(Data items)
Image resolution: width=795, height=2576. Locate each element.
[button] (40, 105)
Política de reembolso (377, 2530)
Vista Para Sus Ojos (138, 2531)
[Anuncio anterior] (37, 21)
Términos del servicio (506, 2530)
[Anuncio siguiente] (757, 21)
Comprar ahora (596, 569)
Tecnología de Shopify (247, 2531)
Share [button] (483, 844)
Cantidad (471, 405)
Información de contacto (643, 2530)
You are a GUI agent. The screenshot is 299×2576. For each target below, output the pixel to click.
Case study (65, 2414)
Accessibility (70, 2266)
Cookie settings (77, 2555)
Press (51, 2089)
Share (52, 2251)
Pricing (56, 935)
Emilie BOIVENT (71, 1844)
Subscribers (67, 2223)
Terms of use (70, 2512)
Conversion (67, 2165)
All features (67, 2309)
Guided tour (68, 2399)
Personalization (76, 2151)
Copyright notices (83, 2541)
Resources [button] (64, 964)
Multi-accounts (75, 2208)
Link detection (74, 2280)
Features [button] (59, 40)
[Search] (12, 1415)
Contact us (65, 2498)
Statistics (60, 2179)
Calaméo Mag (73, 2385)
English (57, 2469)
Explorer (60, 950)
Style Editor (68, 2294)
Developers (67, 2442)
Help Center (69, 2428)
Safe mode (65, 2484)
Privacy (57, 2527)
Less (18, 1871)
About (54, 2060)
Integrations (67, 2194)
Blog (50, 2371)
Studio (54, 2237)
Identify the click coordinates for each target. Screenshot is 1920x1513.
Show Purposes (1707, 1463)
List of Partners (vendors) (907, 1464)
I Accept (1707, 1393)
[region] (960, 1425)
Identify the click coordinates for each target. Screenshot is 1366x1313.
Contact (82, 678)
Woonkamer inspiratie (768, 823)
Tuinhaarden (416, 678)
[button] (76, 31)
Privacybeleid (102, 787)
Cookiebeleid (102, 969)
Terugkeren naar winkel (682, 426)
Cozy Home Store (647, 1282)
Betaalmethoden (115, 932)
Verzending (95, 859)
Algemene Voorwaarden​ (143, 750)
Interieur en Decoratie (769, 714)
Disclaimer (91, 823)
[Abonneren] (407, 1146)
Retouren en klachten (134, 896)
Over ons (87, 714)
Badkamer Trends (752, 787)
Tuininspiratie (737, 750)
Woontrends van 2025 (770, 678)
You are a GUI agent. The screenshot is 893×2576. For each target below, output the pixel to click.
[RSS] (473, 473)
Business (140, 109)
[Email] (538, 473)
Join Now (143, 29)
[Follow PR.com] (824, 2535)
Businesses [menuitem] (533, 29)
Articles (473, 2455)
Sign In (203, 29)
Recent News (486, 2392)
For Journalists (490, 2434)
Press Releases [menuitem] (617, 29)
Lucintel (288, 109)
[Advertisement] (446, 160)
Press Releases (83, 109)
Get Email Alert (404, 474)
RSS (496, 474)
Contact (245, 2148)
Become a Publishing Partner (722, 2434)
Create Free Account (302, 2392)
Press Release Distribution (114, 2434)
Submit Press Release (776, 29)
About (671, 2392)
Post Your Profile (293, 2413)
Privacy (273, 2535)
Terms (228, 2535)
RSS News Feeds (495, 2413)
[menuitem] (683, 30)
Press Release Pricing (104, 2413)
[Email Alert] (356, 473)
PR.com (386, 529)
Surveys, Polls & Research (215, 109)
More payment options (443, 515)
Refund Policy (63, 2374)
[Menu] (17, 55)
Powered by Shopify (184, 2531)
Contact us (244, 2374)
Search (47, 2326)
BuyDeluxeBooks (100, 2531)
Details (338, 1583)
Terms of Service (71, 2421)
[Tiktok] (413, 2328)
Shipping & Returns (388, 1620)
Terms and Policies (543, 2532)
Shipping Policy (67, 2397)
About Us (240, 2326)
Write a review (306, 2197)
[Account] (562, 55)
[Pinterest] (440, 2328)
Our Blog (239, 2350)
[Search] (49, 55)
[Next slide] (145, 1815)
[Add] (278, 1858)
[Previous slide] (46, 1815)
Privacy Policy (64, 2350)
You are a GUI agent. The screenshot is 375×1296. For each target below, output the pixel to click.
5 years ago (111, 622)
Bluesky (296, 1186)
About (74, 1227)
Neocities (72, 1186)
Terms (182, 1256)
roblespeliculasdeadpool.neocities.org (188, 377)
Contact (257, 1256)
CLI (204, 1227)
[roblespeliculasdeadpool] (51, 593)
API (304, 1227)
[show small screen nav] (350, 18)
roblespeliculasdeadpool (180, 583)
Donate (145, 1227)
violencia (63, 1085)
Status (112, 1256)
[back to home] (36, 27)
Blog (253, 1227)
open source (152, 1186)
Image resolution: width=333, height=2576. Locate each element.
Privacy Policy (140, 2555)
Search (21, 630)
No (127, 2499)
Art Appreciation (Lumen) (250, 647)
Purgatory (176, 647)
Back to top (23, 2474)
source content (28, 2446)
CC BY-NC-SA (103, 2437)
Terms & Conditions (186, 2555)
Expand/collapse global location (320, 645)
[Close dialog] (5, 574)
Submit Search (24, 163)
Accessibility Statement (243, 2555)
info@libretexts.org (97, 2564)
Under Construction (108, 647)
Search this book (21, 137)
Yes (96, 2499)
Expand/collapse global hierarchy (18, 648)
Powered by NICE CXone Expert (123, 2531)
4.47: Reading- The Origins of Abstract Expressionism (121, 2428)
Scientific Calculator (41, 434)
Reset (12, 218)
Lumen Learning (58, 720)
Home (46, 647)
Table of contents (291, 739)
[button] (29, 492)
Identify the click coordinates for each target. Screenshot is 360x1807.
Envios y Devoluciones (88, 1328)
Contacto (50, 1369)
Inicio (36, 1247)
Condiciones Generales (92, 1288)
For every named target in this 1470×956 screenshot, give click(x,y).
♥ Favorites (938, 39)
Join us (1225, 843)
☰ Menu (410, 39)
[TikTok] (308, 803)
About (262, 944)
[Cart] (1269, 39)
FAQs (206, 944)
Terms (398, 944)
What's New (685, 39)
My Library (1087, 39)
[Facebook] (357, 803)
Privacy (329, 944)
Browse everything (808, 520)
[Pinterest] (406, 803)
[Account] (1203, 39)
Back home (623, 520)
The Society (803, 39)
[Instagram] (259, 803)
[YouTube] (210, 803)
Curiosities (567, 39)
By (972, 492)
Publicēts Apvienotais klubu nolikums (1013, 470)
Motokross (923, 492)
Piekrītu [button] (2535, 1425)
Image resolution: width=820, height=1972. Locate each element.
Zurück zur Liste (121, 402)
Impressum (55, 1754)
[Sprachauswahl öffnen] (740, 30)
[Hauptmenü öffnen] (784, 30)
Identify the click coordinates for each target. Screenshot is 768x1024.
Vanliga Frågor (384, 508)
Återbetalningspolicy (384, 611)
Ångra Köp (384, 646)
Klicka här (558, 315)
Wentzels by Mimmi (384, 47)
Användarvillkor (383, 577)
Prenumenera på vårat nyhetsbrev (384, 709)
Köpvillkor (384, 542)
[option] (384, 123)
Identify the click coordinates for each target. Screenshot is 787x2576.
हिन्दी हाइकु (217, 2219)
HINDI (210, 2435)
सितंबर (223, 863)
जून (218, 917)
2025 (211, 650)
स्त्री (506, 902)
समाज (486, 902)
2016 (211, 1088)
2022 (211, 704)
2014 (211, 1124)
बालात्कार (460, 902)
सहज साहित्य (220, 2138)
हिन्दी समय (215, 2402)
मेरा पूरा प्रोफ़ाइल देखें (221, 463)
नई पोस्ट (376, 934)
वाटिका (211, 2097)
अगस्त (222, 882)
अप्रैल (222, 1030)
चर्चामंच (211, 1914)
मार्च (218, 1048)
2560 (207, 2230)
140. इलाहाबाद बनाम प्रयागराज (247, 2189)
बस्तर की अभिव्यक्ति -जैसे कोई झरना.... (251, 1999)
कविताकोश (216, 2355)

*Your instructions*: Output the lines above between the one holding "Features [button] (59, 40)" and the one holding "Privacy (57, 2527)", inclusive, with nothing before or after them.

*Result for this exercise*:
Features [button] (59, 40)
[Search] (12, 1415)
Contact us (65, 2498)
Statistics (60, 2179)
Calaméo Mag (73, 2385)
English (57, 2469)
Explorer (60, 950)
Style Editor (68, 2294)
Developers (67, 2442)
Help Center (69, 2428)
Safe mode (65, 2484)
Privacy (57, 2527)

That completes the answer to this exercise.